Now, I don’t think that Ms. Fluke’s choice to be sexually active outside of marriage is the best way to find sexual fulfillment. I also disagree with her desire to see her CATHOLIC university forced to provide her with birth control which they consider to be sinful. I also disagree with the government telling private insurance companies and organizations what they must cover. In contrast it does seem to me that it is more cost effective to pay for birth control rather than to pay for labor and delivery and child health care but what do I know? Insurance companies seem to know more about how to make money in this area than I do.
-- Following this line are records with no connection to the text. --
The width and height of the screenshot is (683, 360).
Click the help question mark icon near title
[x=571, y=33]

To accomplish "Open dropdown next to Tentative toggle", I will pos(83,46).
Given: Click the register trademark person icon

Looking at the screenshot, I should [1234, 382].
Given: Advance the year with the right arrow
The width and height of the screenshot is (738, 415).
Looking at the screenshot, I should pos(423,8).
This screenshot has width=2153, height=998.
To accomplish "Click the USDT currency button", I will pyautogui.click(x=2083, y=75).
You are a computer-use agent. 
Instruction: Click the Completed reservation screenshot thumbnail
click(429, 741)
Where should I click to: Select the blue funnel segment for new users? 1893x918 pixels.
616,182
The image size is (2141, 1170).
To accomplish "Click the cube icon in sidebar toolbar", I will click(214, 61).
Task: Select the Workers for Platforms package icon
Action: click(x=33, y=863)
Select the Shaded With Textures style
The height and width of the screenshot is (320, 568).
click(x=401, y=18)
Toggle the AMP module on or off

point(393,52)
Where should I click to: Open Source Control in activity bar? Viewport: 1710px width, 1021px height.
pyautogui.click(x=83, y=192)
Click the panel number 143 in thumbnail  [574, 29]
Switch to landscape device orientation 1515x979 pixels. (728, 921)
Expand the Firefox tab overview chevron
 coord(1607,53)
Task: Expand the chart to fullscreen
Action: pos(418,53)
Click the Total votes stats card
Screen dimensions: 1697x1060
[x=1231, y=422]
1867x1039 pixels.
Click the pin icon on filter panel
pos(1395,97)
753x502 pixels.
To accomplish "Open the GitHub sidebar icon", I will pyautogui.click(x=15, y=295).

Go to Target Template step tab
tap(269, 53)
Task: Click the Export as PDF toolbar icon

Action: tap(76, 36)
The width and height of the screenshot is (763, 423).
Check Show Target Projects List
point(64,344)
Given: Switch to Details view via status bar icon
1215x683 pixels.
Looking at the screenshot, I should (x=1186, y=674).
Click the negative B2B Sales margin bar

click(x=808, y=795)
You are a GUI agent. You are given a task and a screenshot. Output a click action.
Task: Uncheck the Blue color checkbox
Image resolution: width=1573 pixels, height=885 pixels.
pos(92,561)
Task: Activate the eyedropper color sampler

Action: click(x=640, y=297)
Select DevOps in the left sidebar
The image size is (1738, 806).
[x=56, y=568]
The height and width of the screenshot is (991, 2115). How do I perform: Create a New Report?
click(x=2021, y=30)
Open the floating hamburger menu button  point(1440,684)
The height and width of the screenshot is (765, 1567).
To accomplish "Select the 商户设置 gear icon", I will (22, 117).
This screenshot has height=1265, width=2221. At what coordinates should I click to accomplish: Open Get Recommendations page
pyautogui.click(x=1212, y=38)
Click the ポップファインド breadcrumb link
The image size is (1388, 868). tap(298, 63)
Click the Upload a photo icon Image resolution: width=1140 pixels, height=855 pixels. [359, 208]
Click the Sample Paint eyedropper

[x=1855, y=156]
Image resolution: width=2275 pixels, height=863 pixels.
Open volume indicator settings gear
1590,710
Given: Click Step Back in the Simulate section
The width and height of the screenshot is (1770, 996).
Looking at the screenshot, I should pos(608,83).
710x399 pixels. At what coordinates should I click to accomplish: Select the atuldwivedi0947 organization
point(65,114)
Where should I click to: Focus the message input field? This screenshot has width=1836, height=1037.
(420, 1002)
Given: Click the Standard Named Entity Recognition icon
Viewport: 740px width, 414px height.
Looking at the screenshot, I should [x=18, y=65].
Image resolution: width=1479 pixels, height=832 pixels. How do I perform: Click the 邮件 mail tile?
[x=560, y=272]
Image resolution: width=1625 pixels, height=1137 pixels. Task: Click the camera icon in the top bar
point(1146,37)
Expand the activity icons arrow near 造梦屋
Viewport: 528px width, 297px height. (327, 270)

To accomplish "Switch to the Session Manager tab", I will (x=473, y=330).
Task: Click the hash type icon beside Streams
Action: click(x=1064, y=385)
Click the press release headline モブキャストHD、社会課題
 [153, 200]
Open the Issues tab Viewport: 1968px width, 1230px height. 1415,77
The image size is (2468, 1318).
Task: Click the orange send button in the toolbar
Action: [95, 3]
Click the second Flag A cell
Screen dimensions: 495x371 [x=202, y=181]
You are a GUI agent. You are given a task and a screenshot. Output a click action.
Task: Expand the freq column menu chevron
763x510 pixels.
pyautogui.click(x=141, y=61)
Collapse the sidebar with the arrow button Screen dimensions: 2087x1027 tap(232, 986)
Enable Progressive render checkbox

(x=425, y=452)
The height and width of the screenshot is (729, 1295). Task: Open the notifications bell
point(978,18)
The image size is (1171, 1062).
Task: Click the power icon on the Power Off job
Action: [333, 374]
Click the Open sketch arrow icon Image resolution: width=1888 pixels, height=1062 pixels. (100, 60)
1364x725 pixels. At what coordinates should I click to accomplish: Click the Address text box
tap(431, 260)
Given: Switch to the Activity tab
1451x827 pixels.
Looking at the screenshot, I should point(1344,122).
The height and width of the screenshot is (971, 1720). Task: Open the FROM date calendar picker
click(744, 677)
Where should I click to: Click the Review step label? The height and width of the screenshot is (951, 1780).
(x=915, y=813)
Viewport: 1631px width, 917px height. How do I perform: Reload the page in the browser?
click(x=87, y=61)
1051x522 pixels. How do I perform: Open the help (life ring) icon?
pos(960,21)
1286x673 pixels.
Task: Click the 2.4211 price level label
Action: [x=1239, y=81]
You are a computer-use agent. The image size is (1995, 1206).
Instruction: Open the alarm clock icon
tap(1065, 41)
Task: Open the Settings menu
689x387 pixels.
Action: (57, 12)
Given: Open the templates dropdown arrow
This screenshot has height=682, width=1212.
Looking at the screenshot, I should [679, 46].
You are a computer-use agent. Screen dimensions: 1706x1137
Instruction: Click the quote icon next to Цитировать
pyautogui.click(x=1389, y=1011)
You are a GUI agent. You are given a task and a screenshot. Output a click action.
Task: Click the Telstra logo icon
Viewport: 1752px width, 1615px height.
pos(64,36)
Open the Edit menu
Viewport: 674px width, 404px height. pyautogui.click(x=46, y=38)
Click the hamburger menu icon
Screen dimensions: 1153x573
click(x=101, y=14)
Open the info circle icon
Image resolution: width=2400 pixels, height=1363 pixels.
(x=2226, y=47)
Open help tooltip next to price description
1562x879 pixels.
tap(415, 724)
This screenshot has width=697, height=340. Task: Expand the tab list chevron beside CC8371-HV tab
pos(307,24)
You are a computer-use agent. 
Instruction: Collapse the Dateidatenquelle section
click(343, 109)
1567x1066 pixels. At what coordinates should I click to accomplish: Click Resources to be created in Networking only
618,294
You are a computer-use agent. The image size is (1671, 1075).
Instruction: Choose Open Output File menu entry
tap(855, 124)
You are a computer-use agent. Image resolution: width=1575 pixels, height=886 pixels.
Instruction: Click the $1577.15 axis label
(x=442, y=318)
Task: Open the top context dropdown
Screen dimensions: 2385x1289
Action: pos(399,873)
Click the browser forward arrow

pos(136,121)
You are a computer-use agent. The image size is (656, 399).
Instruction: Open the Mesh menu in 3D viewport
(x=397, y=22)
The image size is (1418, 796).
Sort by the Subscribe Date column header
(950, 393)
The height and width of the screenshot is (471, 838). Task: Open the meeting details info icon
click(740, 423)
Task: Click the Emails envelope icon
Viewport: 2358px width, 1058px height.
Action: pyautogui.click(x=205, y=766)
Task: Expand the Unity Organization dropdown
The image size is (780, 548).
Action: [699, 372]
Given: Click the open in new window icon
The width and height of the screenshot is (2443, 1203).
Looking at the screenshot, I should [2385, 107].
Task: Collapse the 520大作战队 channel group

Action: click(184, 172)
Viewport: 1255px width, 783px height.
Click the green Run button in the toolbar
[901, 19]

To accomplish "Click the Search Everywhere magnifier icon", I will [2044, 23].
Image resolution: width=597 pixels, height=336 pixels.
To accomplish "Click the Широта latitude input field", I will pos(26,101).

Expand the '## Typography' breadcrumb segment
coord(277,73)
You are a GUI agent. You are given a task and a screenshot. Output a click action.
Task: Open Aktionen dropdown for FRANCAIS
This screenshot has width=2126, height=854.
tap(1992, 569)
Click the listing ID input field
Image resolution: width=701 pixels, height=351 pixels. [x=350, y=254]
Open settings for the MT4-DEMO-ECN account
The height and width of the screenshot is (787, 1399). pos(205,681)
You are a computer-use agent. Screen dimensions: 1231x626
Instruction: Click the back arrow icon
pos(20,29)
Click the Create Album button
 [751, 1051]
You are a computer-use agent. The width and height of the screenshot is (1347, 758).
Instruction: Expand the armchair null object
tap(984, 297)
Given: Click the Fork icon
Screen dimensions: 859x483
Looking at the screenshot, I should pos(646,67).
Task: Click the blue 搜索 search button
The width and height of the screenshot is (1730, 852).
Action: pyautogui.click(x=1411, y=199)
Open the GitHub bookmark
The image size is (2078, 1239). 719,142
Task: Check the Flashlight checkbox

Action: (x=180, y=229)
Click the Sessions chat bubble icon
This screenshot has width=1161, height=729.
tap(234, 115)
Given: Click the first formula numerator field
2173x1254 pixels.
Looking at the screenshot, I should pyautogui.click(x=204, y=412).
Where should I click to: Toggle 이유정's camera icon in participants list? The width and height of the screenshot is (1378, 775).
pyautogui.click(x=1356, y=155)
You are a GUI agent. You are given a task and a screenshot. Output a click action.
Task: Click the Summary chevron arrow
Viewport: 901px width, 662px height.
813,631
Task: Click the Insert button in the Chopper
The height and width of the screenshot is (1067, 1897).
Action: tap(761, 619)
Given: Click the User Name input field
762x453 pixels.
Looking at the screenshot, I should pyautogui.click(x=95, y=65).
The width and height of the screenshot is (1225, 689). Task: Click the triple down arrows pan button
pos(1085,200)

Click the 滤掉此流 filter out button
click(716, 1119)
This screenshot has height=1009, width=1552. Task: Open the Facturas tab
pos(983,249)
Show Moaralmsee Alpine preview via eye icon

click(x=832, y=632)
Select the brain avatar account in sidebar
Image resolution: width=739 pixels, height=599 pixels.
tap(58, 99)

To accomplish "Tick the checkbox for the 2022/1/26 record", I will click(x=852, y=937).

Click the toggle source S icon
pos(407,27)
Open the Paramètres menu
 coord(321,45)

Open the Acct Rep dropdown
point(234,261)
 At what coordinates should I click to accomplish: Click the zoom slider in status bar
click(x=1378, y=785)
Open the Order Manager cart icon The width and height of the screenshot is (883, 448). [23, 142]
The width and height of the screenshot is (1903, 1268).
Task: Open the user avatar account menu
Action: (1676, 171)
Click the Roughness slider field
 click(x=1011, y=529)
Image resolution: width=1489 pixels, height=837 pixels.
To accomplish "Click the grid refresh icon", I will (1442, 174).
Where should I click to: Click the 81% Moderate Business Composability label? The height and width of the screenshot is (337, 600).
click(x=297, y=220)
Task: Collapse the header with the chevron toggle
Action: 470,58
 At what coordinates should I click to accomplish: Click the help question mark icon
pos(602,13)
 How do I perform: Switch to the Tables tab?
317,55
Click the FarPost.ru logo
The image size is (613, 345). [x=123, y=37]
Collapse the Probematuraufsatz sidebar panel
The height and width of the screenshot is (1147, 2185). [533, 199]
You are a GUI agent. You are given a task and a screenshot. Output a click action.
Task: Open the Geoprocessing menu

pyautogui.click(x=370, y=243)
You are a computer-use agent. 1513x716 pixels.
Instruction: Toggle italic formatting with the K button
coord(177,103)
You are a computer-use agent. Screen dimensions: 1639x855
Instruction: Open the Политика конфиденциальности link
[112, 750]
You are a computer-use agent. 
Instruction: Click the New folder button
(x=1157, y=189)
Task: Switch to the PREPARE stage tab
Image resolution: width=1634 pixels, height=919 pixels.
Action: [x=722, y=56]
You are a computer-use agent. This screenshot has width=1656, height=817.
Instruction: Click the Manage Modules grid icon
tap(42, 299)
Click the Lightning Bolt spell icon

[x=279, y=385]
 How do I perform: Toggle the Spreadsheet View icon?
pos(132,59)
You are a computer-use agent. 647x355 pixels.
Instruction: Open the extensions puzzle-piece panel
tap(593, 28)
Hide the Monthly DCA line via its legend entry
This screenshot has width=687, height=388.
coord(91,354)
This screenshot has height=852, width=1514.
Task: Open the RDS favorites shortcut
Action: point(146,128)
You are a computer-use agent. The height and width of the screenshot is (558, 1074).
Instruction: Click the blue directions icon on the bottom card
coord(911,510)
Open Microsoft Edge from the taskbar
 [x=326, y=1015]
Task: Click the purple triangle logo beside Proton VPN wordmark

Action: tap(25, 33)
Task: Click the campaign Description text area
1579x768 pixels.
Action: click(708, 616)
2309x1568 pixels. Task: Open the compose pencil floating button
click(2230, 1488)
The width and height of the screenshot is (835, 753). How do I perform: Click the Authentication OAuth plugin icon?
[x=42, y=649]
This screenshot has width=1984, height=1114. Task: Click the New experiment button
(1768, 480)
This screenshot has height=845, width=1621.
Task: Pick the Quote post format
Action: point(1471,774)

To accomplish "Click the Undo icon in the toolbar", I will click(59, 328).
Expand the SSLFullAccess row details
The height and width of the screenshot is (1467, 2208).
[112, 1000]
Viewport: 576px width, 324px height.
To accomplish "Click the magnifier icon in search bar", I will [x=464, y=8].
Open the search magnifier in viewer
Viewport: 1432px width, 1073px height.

Here is the thing, even though I have no scriptural proof, I truly feel that if confronted with Ms. Fluke Jesus would not choose to use the word slut. Jesus was at one point directly confronted by a women caught in the act of a sexual sin in the scriptures. He was given the opportunity to condemn her and he did not. In John 3:8-11 tells the story.

3 The scribes and the Pharisees brought a woman who had been caught in adultery, and placing her in the midst they said to him, “Teacher, this woman has been caught in the act of adultery. Now in the Law Moses commanded us to stone such women. So what do you say?” This they said to test him, that they might have some charge to bring against him. Jesus bent down and wrote with his finger on the ground. And as they continued to ask him, he stood up and said to them, “Let him who is without sin among you be the first to throw a stone at her.” And once more he bent down and wrote on the ground. But when they heard it, they went away one by one, beginning with the older ones, and Jesus was left alone with the woman standing before him. 10 Jesus stood up and said to her, “Woman, where are they? Has no one condemned you?” 11 She said, “No one, Lord.” And Jesus said, “Neither do I condemn you; go, and from now on sin no more.”

I get it. The purpose of Rush Limbaugh’s show is entertainment and political commentary. His mission on his show is not repentance and reconciliation to God and he is free under the First Amendment to use whatever words he chooses. For me, however, as a follower of Christ, I do not condemn Ms. Fluke. I disagree with what she is asking for. But you will NEVER hear me calling her a slut. I will tell you that I believe she will be most happy in her relationships if she sets aside sex for her future husband. I also know that it is not our government’s job to tell her she cannot have sex and her church cannot prevent her from going against their teachings. Consequently, it makes no sense to me that she should be able to demand that the government force her Catholic university to pay for her contraceptives. If she wants her heath plan to pay for contraceptives she should buy a plan that covers them. They do exist.